Demand is exploding worldwide as a tidal wave of young people reach university age and older people take up the habit of lifelong learning. The world now needs one large new campus to open somewhere every week just to keep participation rates in universities at their present levels. The money is simply not there and, even if it were, new residential campuses wouldn't solve the problem .

Distance education is the answer. Twelve of the world's open universities now enrol over 100,000 students each and over three million students between them. These mega-universities have expanded access, cut cost and improved quality. Athabasca University staff have advised several of the mega-universities and that should make you proud.

The technology of distance education is the key to the future. But how should we use technology in distance education? Athabasca University is providing vital answers to that question with the Virtual Teaching and Learning Community that it calls ViTAL. Community is the key word.

Never forget that thirty years ago distance education was called correspondence education and had low status. Study materials were poor and communication was meagre. The Open University, Athabasca University and our sister institutions have since changed all that.

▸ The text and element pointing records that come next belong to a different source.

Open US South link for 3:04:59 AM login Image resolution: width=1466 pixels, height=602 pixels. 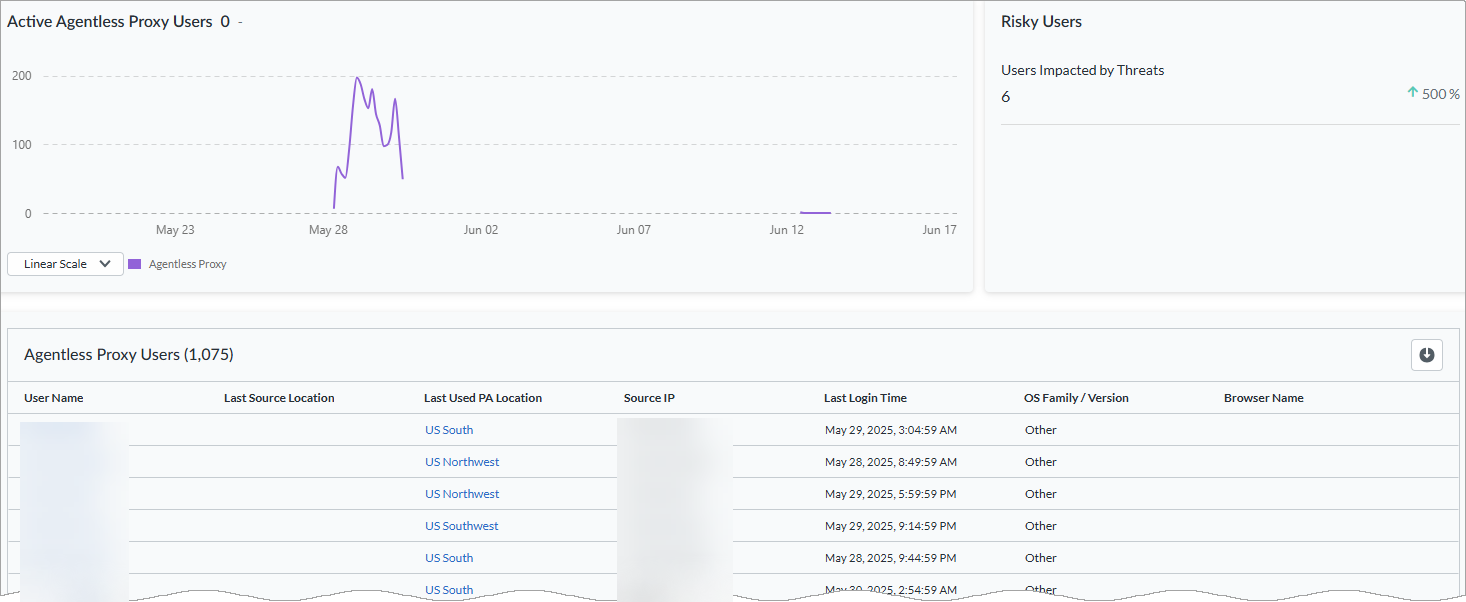point(449,430)
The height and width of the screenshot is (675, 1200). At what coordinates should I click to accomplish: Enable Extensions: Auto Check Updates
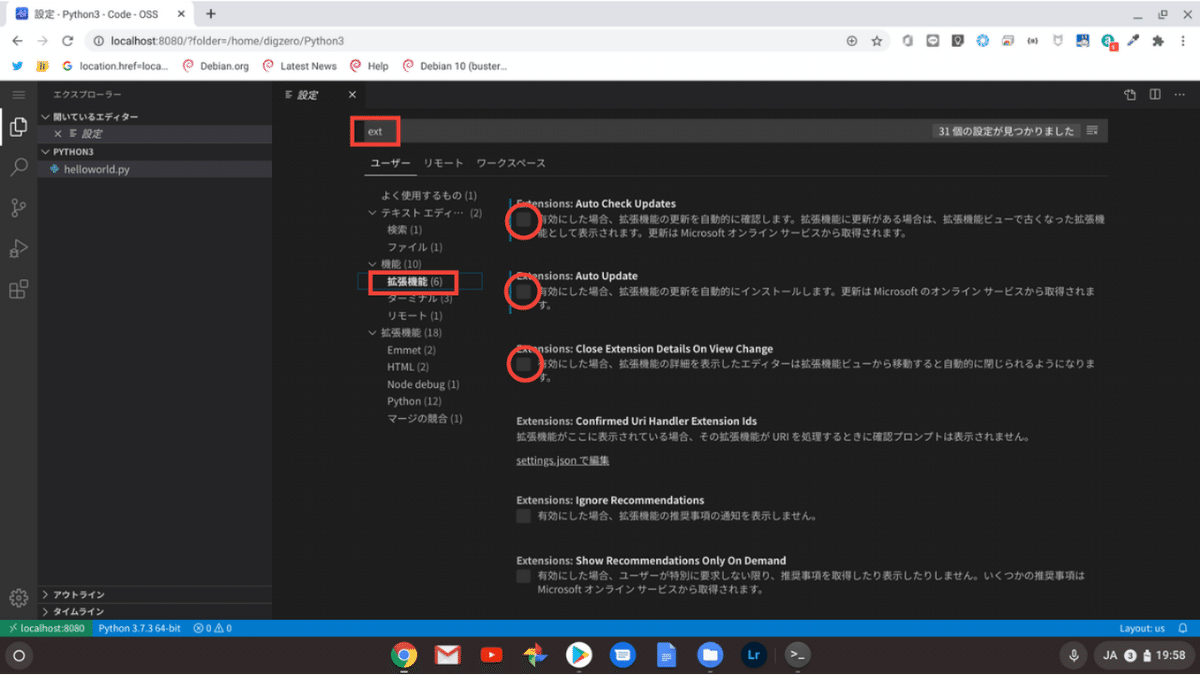coord(522,221)
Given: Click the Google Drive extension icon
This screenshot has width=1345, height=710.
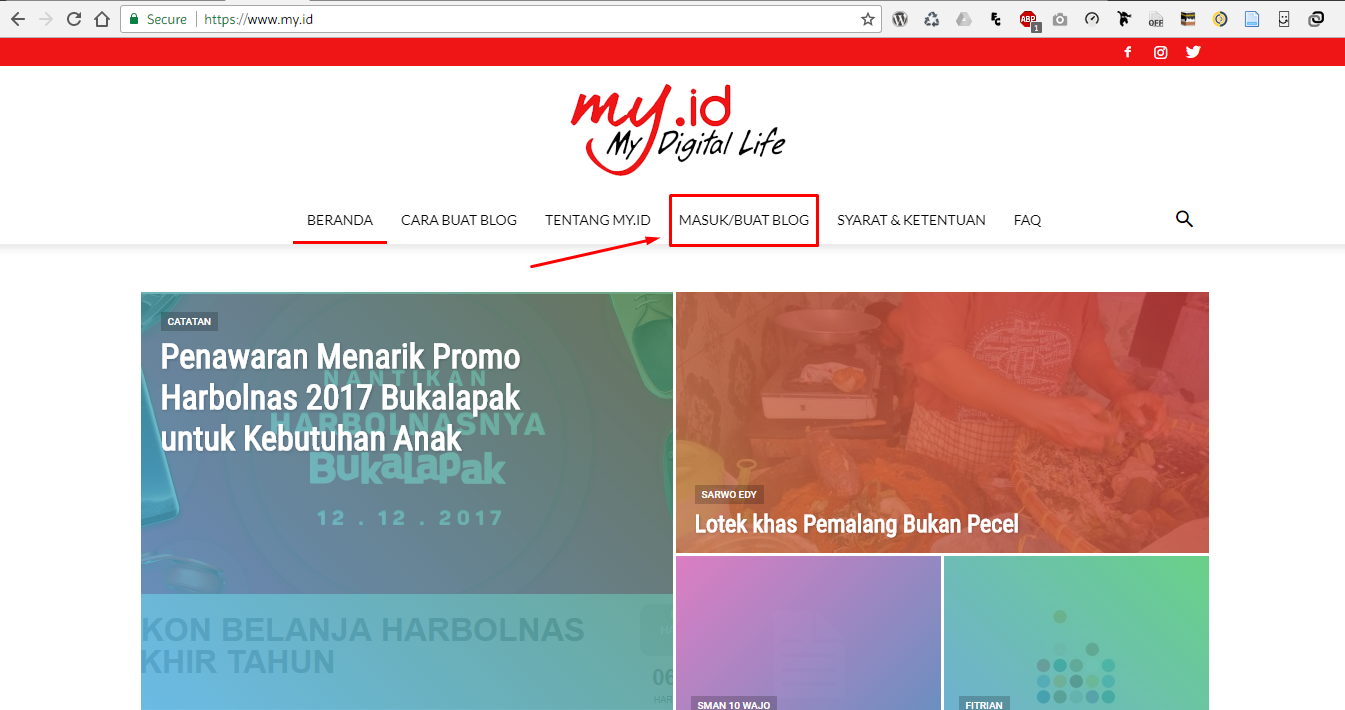Looking at the screenshot, I should pyautogui.click(x=964, y=19).
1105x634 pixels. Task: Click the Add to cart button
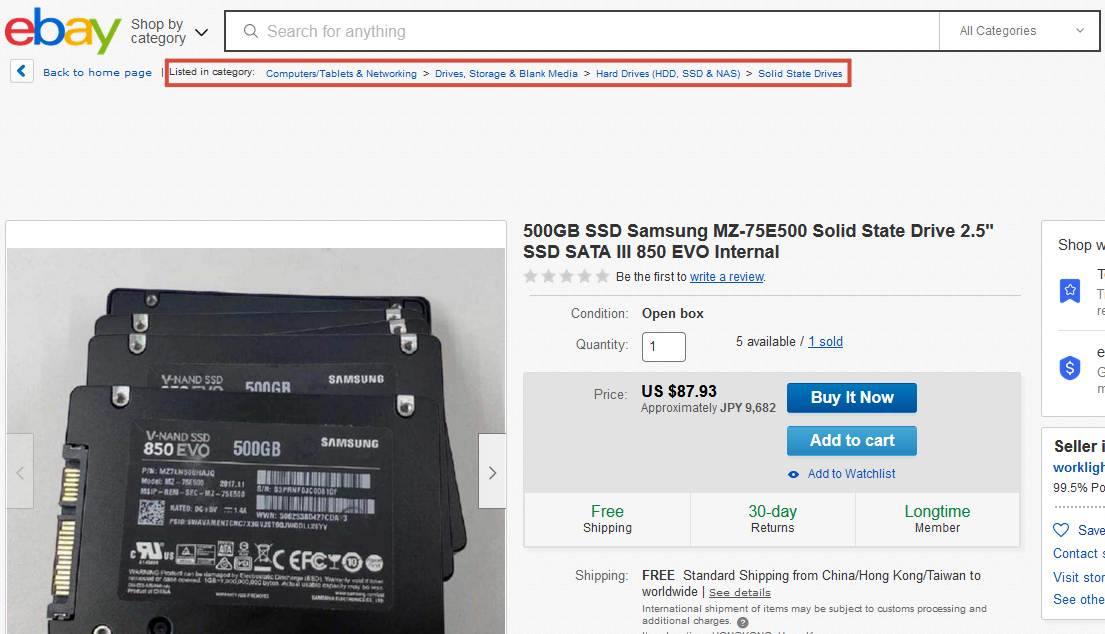point(851,440)
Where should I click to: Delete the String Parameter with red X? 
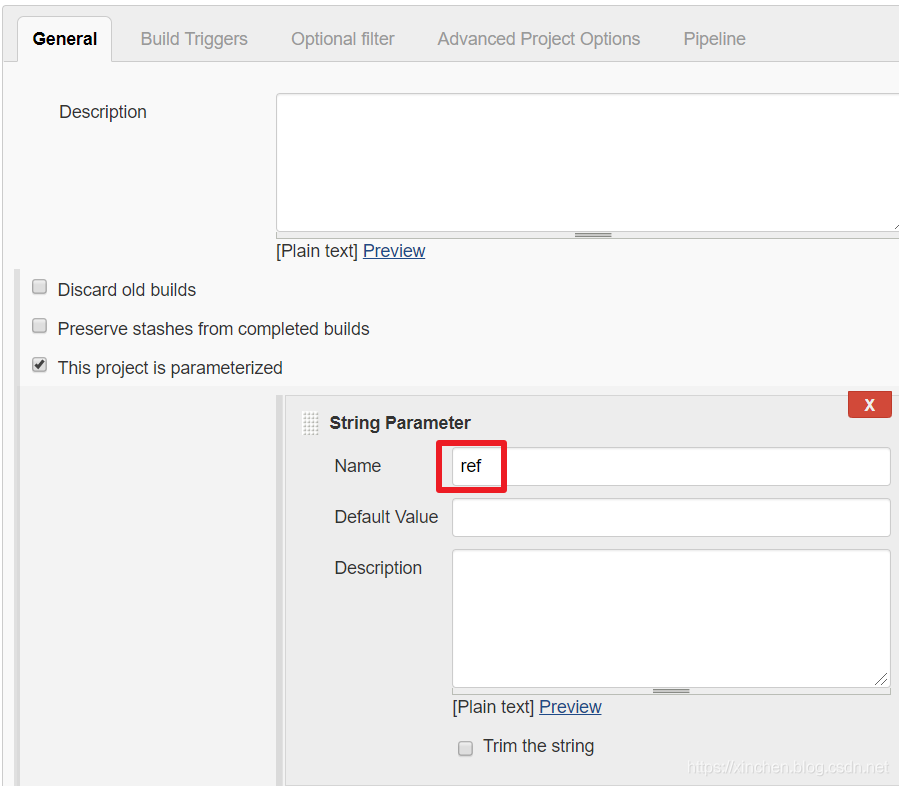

Together we have pushed the stone of distance education from the valley of low status up to the top of the hill of quality. But the stone could easily roll down again. We should worry about today's infatuation with Web-based teaching and On-line instruction. Electronic education could soon share the low reputation of correspondence education unless there is a genuine commitment to good materials, two-way communication and the creation of learning communities.

That is Athabasca University's commitment , that is the Open University's commitment. Together we must provide the benchmark of quality for the university of the 21st century.

What is a university? It is a community conversing about knowledge. Today's technologies can expand every element of that definition. We can create a broader community, we can converse more frequently, and we can access knowledge more quickly.

Thank you for awarding an honorary degree to this AU drop-out. Thank you for inviting me back to the AU community for this moving convocation. Thank you, graduates, for studying with AU. I wish you every success in the future and I urge you to continue conversing about knowledge with your University community.